Étude de cas BICHOBS Tanzanie Horticulture LIA

What Does It Take to Build Competitive Horticulture Businesses at Scale? Lessons from Tanzania

Between 2020 and 2024, Rikolto implemented the Building Inclusive and Competitive Horticulture Businesses (BICHOBS) project in Tanzania’s Southern Highlands, as part of the EU’s €100m AGRI-CONNECT programme. Drawing on the iCRA Agribusiness Cluster approach alongside SCOPEinsight assessments, multi-stakeholder platforms, and matching grants, the project supported 104 production clusters and connected nearly 28,400 farmers to markets, finance, and business development services.


AMEA’s Learning into Action case study evaluates the results and extracts lessons for National BDS Roadmap processes and future agri-SME investment.

Key Points

  • Farmer organisation (FBO) governance is the make-or-break factor. Clusters anchored by strong, transparent FBOs outperformed those with weak leadership on every measure, from market access to finance readiness.

  • Structured contracts create real returns. Twenty-six contracts were established, with avocado farmers seeing a 48% increase in sales margins.

  • Women’s membership in cooperatives rose from 32% to 41%, exceeding the 40% target, but women held only 14% of leadership positions, pointing to the need for deeper gender investment.

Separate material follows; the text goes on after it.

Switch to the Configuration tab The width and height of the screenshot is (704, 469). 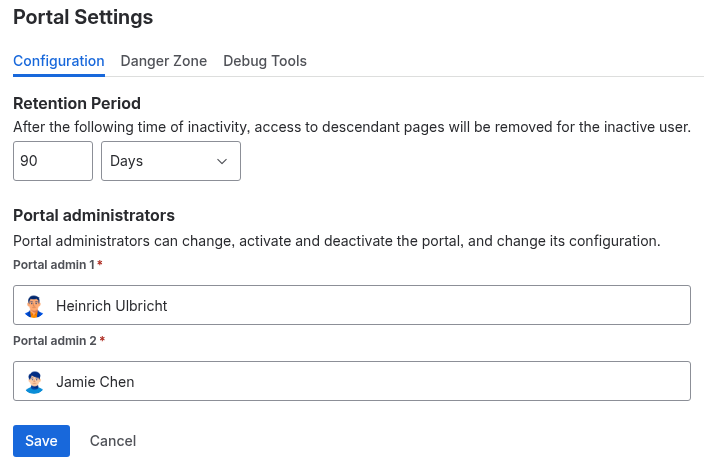point(59,61)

  • Cluster coaches are a viable, low-cost BDS delivery channel, but quality assurance mechanisms are needed to manage the risk of biased advice when coaches are also input suppliers.

  • Youth entrepreneurship support through the Generation Food Accelerator produced results, with 82 enterprises supported and a 35% average revenue increase, but post-incubation support remains a critical gap.

  • The project generated evidence with direct relevance to Tanzania’s national BDS Roadmap, with recommendations to benchmark future BDS providers against national guidelines.